L’uléma Ali el-Amine en conférence. Photo d’archives ANI
C’est sous le choc, en apprenant que des poursuites ont été engagées contre l’uléma Ali el-Amine, que le patriarche Béchara Raï, alarmé, a dénoncé mardi soir, en pleine récitation du rosaire, « une dérive regrettable du Liban vers un État policier », révèle à L’OLJ l’un de ses proches. Et d’ajouter en substance : on savait que le Hezbollah s’acharne contre ce dignitaire chiite qui ne partage pas son idéologie totalitaire et la doctrine du « wilayat el-fakih » ; on savait aussi que l’homme a été expulsé de son domicile à Tyr, et qu’il vit à Hazmieh ; mais ce qu’on ne savait pas, c’est que la pensée unique conduirait des proches de ce parti, qui le tiennent comme « un vendu » et « un traître », à déposer une note d’information judiciaire dans laquelle ils accuseraient un homme de grande modération qui prie dans les mosquées sunnites « d’incitation à la discorde », simplement parce qu’il ne pense pas comme eux.
Un rectificatif a été publié hier par l’Agence nationale d’information (ANI), dans lequel cette dernière s’excuse d’avoir confondu les accusations lancées dans la note d’information transmise au magistrat par l’avocat Ghassan Maoula, avec le chef d’accusation retenu. La note signalait que le dignitaire chiite était coupable de « réunion avec des responsables israéliens à Bahreïn, critiques persistantes adressées à la résistance et à nos martyrs, incitations interconfessionnelles, machinations à des fins de discorde, atteintes aux règles religieuses de l’école jaafarite ». Finalement, le seul chef d’accusation retenu contre Ali el-Amine, c’est celui « d’attiser les dissensions confessionnelles et d’inciter à la discorde entre les communautés ».

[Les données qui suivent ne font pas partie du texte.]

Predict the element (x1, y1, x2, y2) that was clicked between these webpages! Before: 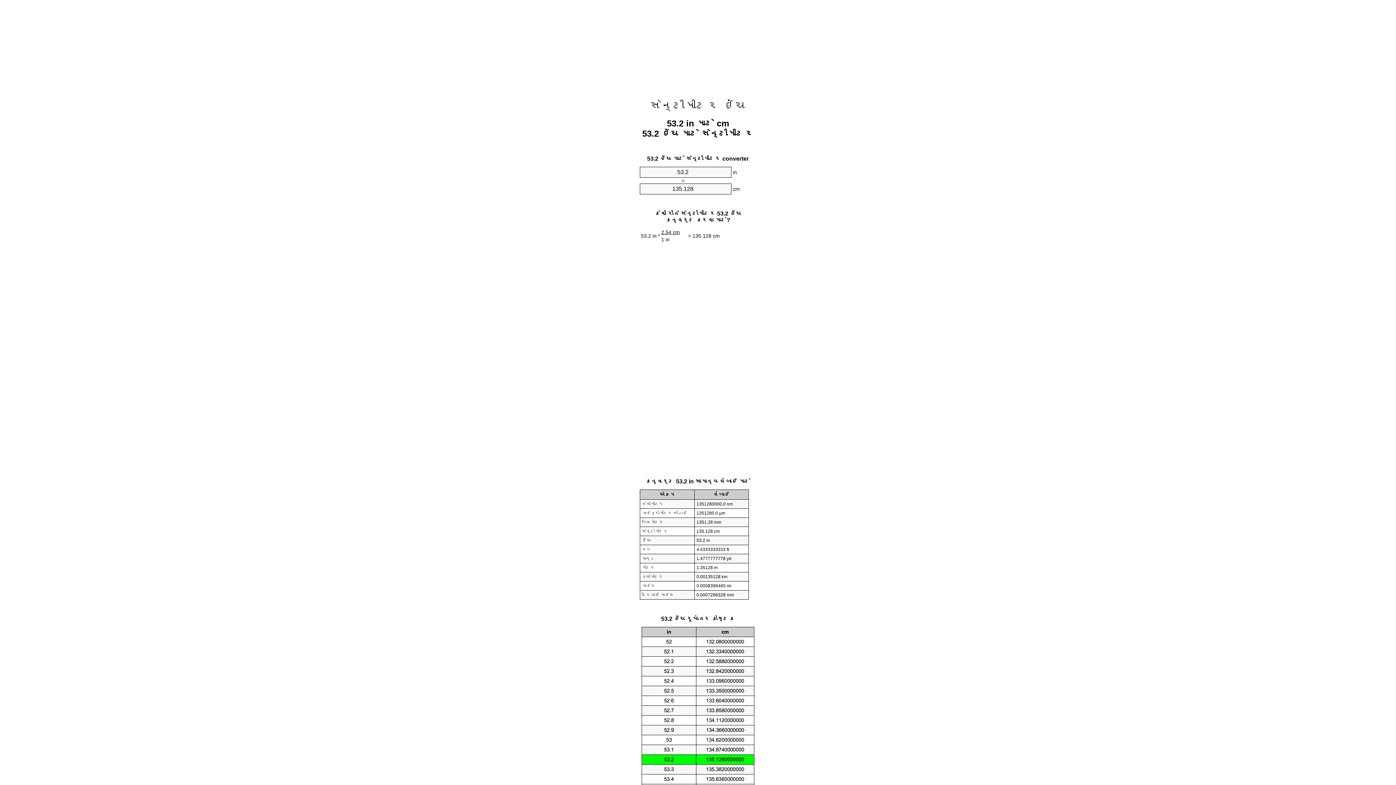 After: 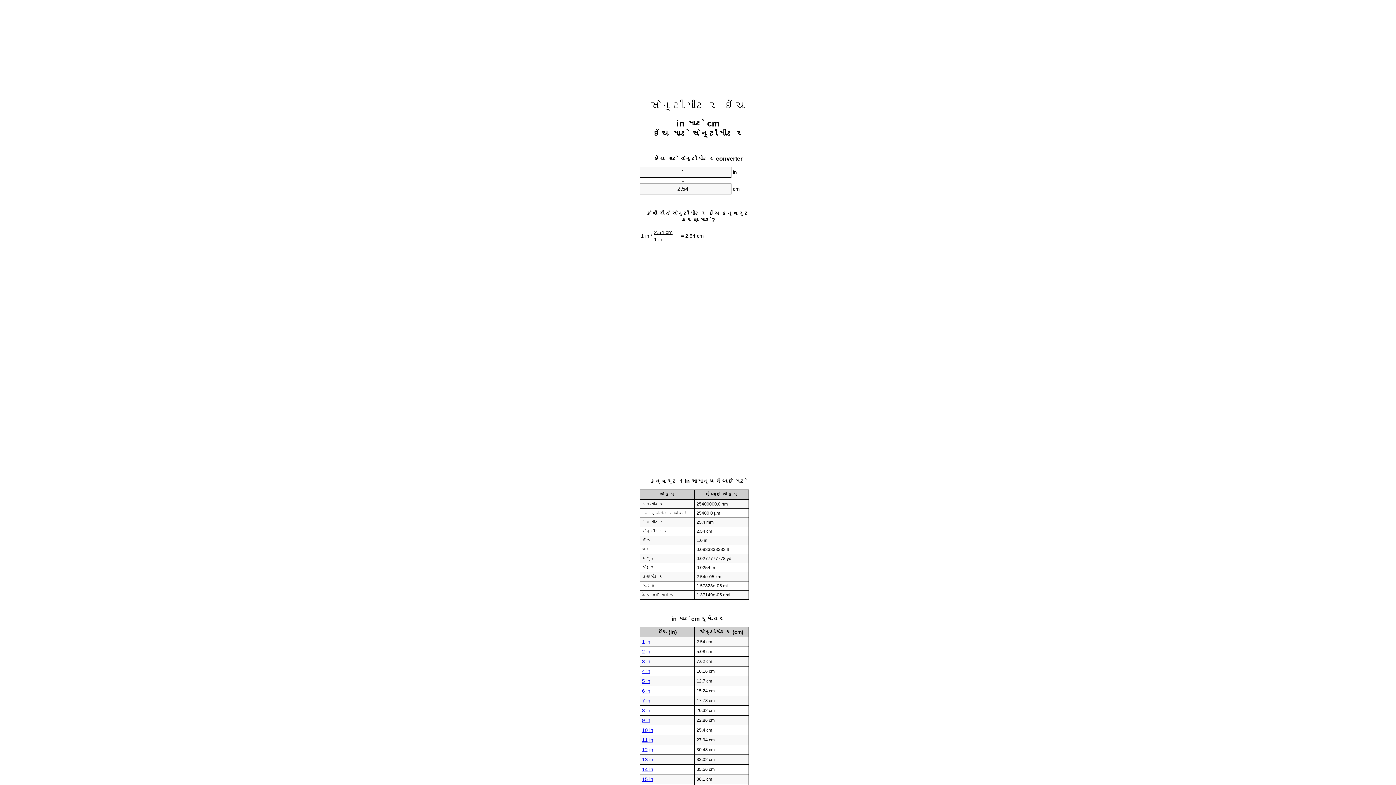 Action: label: સેન્ટીમીટર ઇંચ bbox: (650, 99, 746, 112)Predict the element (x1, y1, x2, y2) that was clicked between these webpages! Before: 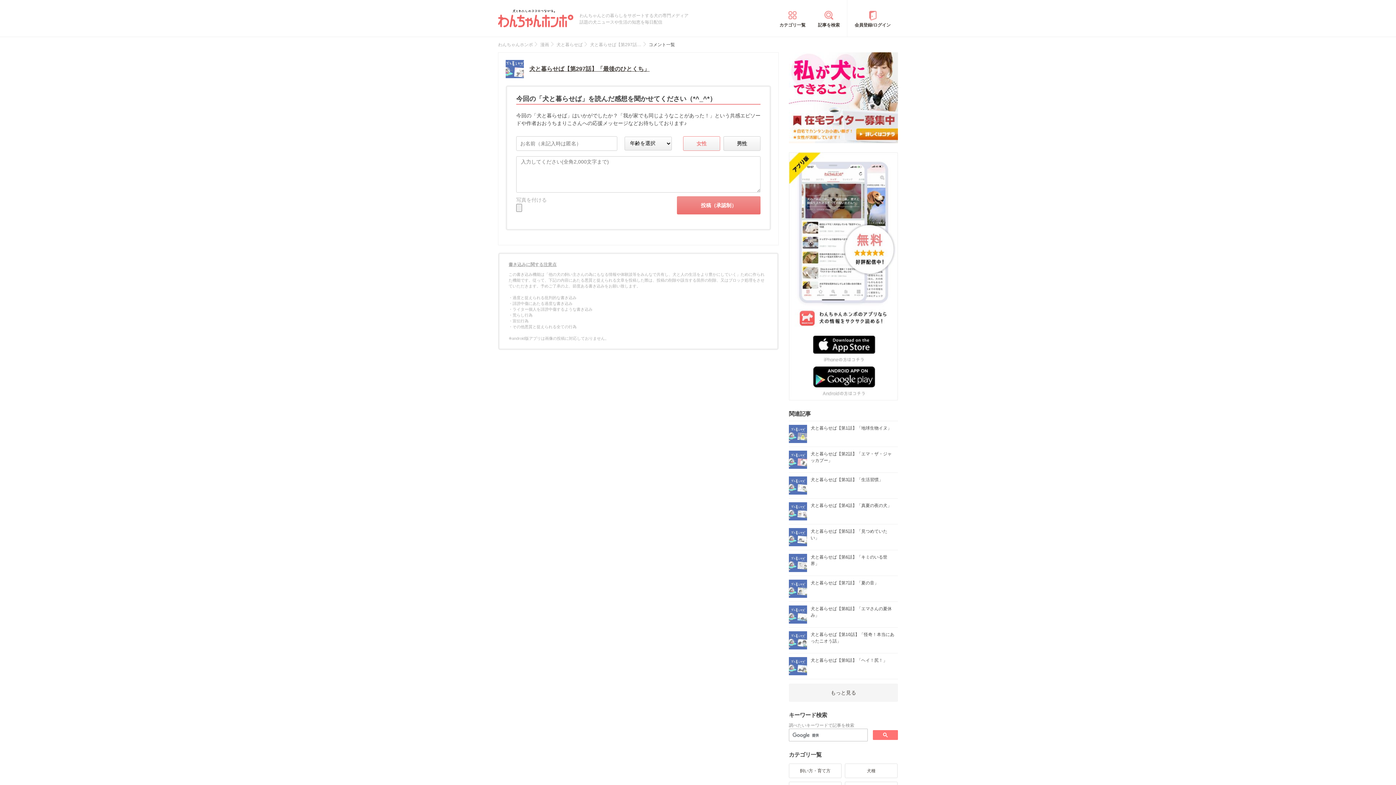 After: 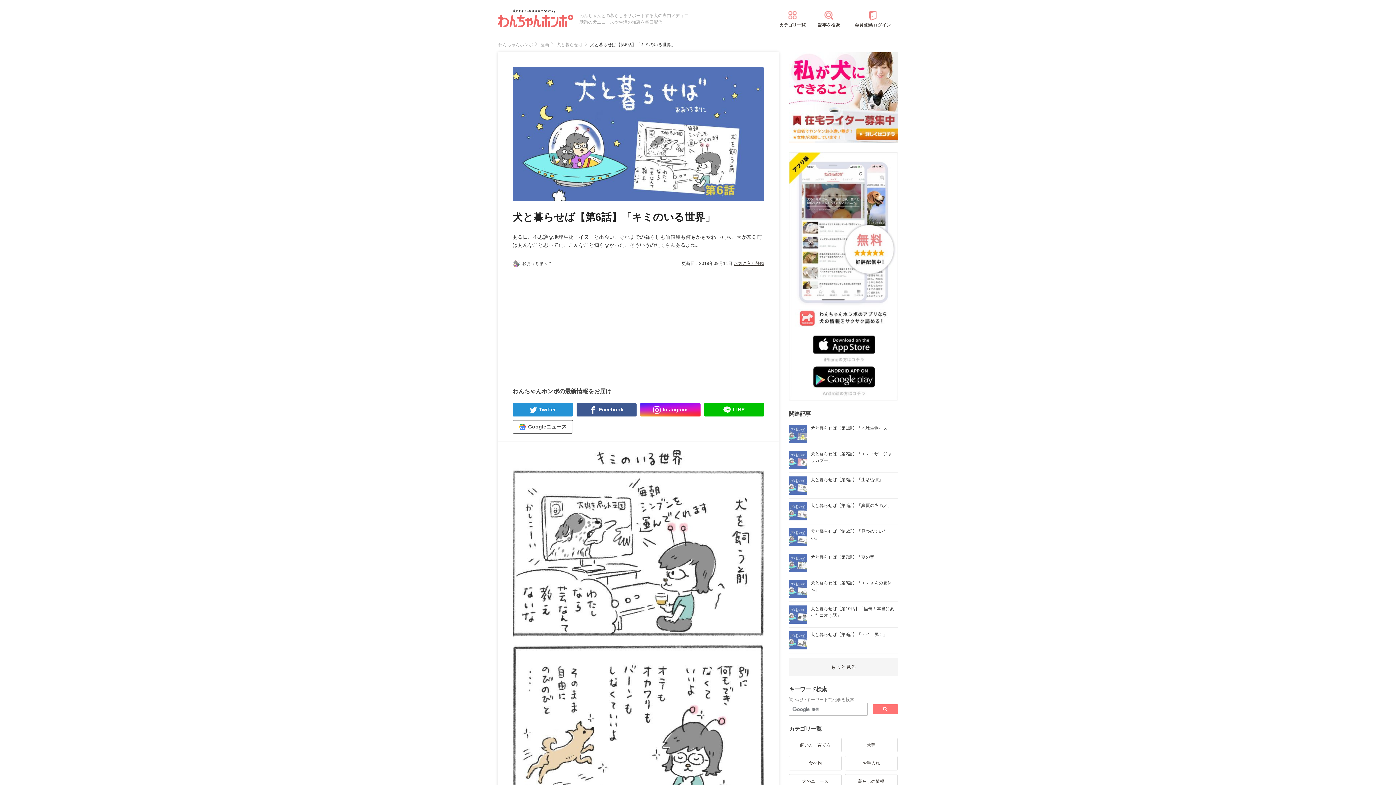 Action: label: 犬と暮らせば【第6話】「キミのいる世界」 bbox: (789, 550, 898, 576)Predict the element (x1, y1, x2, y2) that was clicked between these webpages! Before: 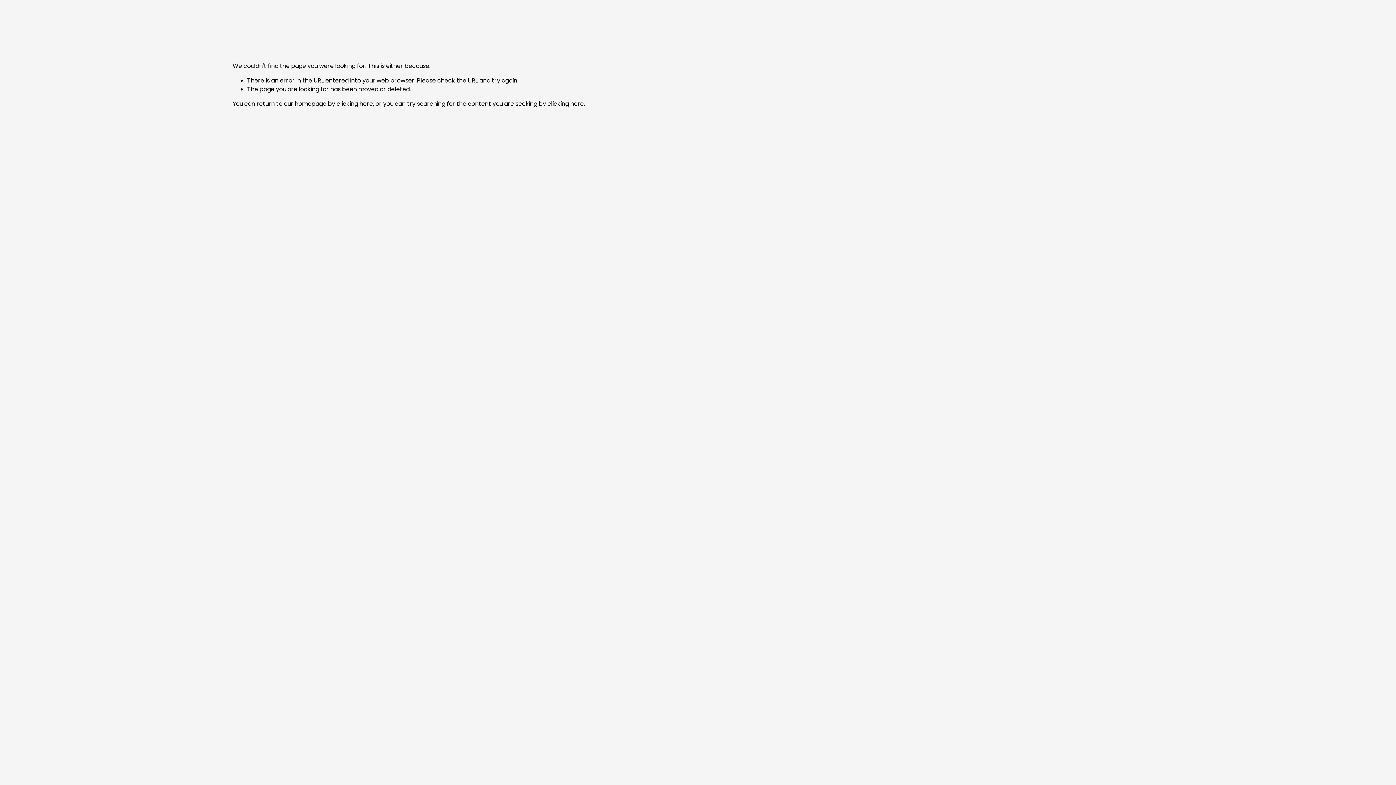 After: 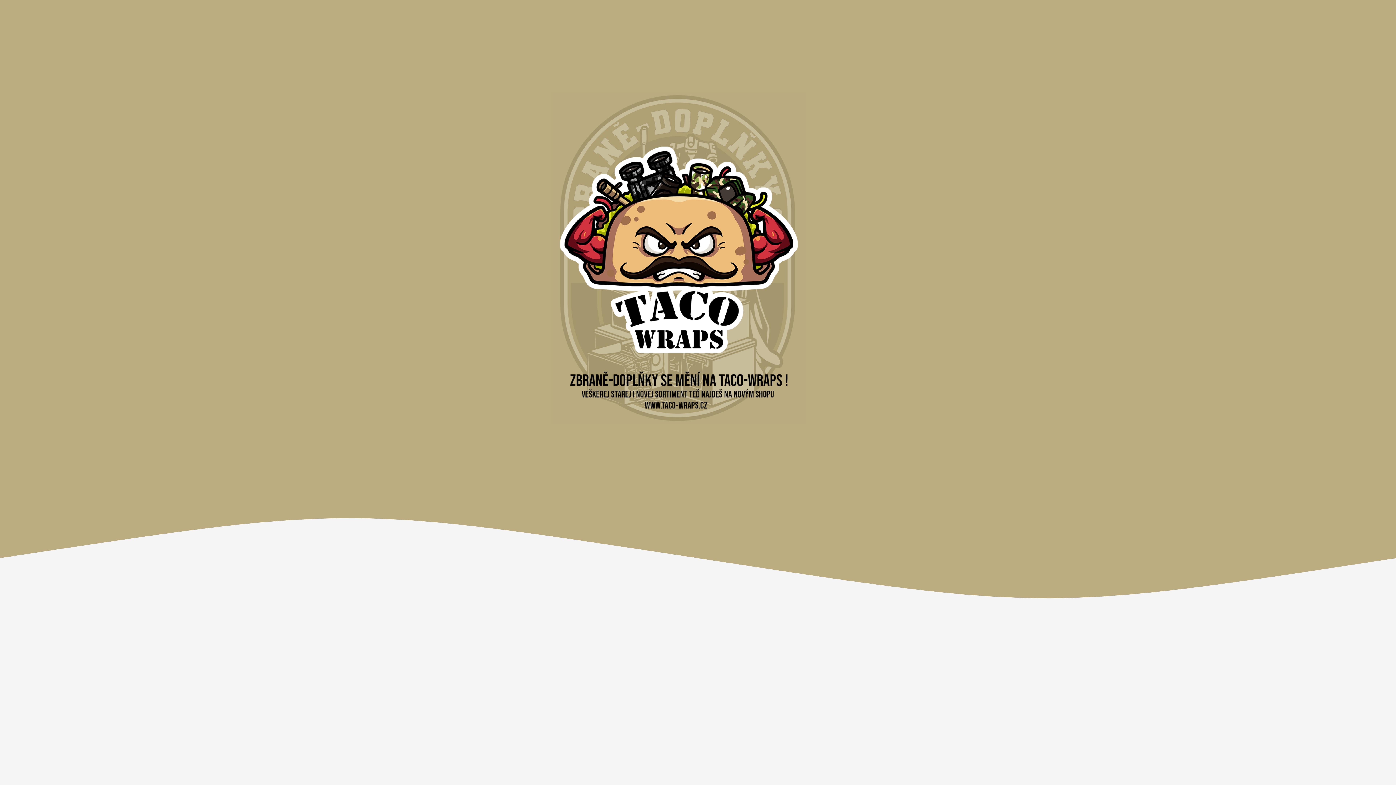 Action: label: clicking here bbox: (336, 99, 373, 107)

Si la charge de « réunion avec des responsables israéliens » n’a pas été retenue, c’est que de toute façon elle aurait été du ressort du tribunal militaire, et qu’en tout état de cause, cette même accusation avait bénéficié d’un non-lieu en décembre 2009, au retour d’un congrès interreligieux auquel le dignitaire sunnite avait assisté à Bahreïn. Il s’était fait que le grand rabbin de Jérusalem y était également présent, ce qu’Ali el-Amine n’avait su qu’après coup. Sur le plan pratique, Hassan el-Amine a confié hier à L’OLJ que son père n’avait pas encore été légalement notifié des nouvelles accusations retenues par l’avocat général, dont il n’a appris l’existence qu’à travers la presse.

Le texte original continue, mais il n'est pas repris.